En marzo de 1969 asiste como delegado al Congreso Extraordinario de la Sección 5, un evento estatutario en el que, gracias a el creciente número de maestros jóvenes, muchos de ellos egresados de Normales Rurales con ideas distintas a sus antecesores y  al hartazgo de una larga época de abusos por Manuel Gómez Camargo, Director Federal de Educación, asistieron muchos delegados que no eran de la gente afín a los intereses de los supervisores y de Gómez Camargo, como un Félix Campos Corona o José Isabel Medrano Martelet. Un congreso presidido por Rito Vargas en el que había 3 candidatos, Juan Sánchez, un supervisor del norte de Estado que había tenido comisiones en el CEN, Víctor Arámbula, Director del internado y candidato de la parte oficial y Hermiro Jiménez, quien ya había sido Secretario General y buscaba serlo por segunda vez. Pero soplaban vientos de cambio en el SNTE y no se permitió que llegara a la dirigencia ninguno de ellos, en su lugar se elige a un joven maestro de Piedras Negras, Daniel Pérez Sartrillo como secretario general y junto con el a Héctor Mario López Treviño como secretario de T y C, Candelaria Valdés Valdés en finanzas y a Felipe Guzmán en organización.
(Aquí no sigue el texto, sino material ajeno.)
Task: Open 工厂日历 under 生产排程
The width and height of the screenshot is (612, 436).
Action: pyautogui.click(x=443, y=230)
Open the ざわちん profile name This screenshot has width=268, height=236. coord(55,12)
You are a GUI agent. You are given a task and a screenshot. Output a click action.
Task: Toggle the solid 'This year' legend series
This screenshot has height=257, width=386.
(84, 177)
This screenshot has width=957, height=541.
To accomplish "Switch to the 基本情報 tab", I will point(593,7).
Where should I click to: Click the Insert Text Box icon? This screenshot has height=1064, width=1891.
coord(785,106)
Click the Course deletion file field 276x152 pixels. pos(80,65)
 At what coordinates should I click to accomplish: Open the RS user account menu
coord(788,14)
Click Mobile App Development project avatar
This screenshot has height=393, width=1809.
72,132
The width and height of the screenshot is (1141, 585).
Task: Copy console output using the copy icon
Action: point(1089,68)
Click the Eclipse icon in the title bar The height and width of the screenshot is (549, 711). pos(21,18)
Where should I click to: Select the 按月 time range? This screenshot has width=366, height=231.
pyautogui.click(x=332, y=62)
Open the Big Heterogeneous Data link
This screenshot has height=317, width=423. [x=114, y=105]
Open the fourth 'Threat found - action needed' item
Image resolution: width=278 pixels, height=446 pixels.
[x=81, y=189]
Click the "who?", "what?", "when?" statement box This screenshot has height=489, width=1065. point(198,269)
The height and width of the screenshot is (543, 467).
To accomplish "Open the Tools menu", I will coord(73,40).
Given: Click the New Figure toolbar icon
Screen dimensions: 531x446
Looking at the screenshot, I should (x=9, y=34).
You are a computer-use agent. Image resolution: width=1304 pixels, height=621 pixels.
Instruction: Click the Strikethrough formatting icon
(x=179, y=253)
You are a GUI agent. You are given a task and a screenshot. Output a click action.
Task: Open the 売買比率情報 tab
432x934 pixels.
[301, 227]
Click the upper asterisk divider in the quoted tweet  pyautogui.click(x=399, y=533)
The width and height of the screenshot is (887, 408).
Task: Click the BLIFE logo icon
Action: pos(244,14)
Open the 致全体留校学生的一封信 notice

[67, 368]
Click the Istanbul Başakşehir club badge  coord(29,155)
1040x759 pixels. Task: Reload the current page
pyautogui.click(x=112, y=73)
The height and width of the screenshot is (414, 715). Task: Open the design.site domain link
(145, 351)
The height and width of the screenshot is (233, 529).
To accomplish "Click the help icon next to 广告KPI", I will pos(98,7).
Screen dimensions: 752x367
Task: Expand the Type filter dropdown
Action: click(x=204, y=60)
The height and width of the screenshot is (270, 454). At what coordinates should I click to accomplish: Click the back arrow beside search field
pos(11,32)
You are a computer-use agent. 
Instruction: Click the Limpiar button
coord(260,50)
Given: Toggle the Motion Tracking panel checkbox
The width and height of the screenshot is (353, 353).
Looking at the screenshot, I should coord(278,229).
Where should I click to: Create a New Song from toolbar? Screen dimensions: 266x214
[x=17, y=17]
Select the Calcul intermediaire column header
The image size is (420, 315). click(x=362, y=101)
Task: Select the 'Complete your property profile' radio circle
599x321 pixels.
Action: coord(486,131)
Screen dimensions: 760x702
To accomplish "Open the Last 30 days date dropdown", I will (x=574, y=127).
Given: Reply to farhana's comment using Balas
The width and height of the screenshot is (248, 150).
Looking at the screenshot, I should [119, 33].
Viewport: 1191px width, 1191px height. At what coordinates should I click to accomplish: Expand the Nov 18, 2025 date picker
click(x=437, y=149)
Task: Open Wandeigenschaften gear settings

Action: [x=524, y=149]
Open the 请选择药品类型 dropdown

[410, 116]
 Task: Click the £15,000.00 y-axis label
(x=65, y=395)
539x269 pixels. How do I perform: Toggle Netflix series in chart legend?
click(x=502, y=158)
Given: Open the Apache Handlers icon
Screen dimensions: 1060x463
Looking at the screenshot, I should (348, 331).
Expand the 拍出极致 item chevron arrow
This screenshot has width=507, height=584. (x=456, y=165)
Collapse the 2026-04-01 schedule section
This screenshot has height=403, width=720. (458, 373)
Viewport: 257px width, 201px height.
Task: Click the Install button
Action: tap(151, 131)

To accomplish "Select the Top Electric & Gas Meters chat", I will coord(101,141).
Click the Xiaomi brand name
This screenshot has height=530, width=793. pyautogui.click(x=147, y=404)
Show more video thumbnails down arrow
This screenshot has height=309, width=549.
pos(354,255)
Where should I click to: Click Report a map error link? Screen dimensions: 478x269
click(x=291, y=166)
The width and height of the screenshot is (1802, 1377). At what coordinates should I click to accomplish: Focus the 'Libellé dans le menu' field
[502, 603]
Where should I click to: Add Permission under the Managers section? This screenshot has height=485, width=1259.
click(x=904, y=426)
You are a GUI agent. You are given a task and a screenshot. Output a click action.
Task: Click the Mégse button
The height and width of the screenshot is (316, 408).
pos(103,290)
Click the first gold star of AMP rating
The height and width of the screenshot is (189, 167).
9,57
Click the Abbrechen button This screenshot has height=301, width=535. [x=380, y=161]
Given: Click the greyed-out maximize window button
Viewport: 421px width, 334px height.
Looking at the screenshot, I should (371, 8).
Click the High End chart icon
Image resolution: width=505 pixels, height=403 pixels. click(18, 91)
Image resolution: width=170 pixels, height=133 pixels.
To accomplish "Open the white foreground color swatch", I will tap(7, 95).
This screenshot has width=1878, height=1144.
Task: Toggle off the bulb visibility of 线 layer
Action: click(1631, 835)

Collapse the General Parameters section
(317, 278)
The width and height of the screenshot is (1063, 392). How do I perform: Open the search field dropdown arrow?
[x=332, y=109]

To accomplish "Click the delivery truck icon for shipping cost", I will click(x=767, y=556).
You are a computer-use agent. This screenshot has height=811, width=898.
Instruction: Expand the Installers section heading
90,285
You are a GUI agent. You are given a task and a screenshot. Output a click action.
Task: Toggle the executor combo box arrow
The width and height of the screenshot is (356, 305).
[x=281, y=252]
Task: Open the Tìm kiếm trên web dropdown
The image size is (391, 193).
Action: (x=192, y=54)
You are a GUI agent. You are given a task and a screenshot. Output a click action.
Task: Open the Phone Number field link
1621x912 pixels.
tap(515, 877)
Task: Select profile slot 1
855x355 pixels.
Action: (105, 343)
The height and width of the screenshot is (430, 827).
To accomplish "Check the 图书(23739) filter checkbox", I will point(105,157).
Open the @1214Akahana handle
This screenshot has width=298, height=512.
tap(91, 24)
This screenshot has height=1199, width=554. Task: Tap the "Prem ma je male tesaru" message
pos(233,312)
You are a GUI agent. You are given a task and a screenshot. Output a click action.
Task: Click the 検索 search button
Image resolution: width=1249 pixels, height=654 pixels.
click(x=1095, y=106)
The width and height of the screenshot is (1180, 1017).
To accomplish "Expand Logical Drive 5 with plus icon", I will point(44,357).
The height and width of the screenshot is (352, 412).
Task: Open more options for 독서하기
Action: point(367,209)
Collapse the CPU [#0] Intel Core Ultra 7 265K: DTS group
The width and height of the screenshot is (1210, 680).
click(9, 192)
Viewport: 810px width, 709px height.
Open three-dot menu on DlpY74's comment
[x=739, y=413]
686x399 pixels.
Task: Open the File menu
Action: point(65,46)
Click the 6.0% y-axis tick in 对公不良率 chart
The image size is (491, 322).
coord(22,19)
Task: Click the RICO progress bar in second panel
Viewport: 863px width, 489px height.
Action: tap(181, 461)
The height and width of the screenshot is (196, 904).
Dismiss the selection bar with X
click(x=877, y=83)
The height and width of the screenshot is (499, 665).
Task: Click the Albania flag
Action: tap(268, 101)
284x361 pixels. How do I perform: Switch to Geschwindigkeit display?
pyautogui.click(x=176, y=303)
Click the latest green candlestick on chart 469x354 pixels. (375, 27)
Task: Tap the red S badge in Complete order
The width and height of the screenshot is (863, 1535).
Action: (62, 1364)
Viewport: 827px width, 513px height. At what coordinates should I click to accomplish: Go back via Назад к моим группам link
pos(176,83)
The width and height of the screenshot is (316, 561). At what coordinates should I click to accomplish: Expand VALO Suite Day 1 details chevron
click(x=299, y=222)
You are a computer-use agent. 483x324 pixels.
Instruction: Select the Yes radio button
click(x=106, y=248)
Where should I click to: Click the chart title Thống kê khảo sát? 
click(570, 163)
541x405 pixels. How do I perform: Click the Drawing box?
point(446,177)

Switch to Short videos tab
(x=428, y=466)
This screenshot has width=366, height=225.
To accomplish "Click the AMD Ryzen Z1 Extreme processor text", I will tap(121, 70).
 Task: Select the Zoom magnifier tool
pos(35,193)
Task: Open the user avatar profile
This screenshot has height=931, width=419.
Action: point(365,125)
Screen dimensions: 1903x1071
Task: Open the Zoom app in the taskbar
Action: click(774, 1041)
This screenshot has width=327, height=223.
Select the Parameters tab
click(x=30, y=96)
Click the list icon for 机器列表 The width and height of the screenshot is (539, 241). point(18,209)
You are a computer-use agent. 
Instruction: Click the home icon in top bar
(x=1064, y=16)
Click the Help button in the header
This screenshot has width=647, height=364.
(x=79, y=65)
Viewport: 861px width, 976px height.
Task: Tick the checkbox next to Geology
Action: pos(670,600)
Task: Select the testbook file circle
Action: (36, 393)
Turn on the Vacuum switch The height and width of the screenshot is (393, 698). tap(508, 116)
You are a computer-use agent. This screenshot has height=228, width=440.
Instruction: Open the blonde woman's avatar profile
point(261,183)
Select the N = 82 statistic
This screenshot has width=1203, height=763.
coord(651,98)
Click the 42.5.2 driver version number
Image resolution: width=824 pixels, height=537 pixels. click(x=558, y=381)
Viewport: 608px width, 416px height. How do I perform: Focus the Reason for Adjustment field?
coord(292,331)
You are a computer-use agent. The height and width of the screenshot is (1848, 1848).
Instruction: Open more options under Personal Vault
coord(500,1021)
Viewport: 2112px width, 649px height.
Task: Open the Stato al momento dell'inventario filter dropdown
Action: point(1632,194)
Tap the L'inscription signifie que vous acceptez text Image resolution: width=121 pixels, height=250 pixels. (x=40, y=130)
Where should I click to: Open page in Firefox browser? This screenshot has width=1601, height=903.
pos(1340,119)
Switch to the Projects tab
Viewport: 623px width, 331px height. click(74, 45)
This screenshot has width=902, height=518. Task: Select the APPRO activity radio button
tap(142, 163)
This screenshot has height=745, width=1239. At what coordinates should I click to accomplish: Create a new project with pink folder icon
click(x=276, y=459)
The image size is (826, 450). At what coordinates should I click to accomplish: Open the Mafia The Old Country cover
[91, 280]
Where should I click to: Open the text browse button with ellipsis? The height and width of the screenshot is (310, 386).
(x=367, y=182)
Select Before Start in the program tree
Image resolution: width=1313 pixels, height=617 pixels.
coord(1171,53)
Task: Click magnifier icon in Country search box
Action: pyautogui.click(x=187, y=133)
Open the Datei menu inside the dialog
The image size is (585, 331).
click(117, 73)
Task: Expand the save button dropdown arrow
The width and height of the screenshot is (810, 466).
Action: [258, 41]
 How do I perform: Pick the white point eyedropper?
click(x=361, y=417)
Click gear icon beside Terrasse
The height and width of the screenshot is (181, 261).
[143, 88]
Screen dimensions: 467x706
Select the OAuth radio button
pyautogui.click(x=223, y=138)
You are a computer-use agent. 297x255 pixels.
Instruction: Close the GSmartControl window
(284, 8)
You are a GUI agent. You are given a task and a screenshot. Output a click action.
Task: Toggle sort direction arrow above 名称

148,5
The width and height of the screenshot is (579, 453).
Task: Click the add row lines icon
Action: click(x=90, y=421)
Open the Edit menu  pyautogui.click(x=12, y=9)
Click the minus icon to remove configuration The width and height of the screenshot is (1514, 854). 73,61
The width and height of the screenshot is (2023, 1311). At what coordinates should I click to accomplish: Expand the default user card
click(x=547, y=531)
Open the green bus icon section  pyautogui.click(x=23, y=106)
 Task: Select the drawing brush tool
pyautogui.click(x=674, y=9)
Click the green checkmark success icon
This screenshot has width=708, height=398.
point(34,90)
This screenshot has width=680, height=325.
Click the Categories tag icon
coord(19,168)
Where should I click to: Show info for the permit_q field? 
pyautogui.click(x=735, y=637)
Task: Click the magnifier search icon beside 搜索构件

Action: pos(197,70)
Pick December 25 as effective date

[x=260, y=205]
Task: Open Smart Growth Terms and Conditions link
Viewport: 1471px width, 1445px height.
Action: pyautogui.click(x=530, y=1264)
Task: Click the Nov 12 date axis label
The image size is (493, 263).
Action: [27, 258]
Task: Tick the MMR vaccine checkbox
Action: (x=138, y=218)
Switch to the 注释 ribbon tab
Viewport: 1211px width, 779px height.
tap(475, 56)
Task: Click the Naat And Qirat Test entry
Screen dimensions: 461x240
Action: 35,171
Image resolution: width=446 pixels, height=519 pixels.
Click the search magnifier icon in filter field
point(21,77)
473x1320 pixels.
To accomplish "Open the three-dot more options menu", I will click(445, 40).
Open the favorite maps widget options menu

Este comité representaba sin lugar a dudas el rompimiento definitivo con el control de los supervisores y el inicio de una nueva era de autonomía sindical.

Gracias a la gran labor en su carrera y su liderazgo, terminando el periodo, en 1972,  se convierte en el candidato natural y llega a la Secretaría General de la sección 5. A inicio de su trienio le tocó participar de forma activa en el movimiento reivindicador de septiembre del 72 con el que nace vanguardia Revolucionaria y se da el ascenso a la dirigencia nacional de Carlos Jonguitud Barrios.

Entre sus muchos logros al frente de la Sección podemos mencionar su impulso al reconocimiento de antigüedad en el servicio con lo que se constituyó el pago denominado quinquenio, en coordinación con la FSTSE gestionó la instalación de las tiendas del ISSSTE y participó activamente para la creación del seguro institucional y uno de los más importantes, con apoyo del CEN, se logra por primera vez que alguien de origen sindicalista llegue a la Dirección Federal de Educación, siendo la maestra Candelaria Valdés Valdés quien ocupará el cargo y desde ahí favoreció que el trabajo del la Sección 5 fuera más fructífero.

Aunque Héctor Mario ocupó distintos cargos en la Secretaría de Educación, siempre con el corazón en el SNTE, hoy solo hablaremos de su trayectoria sindical.  Dónde su liderazgo se dejó sentir durante las dos siguientes décadas.

Sin duda la historia del sindicalismo Coahuilense está lleno de grandes líderes que lucharon por construir lo que hoy podemos disfrutar los maestros en servicio, como es el caso de quien hoy hablamos. Sin duda las nuevas generaciones deben conocer nuestras luchas, los orígenes de lo que hoy somos y tenemos, solo así se puede fortalecer su sentido de pertenencia,  su conciencia de clase y por consecuencia la unidad.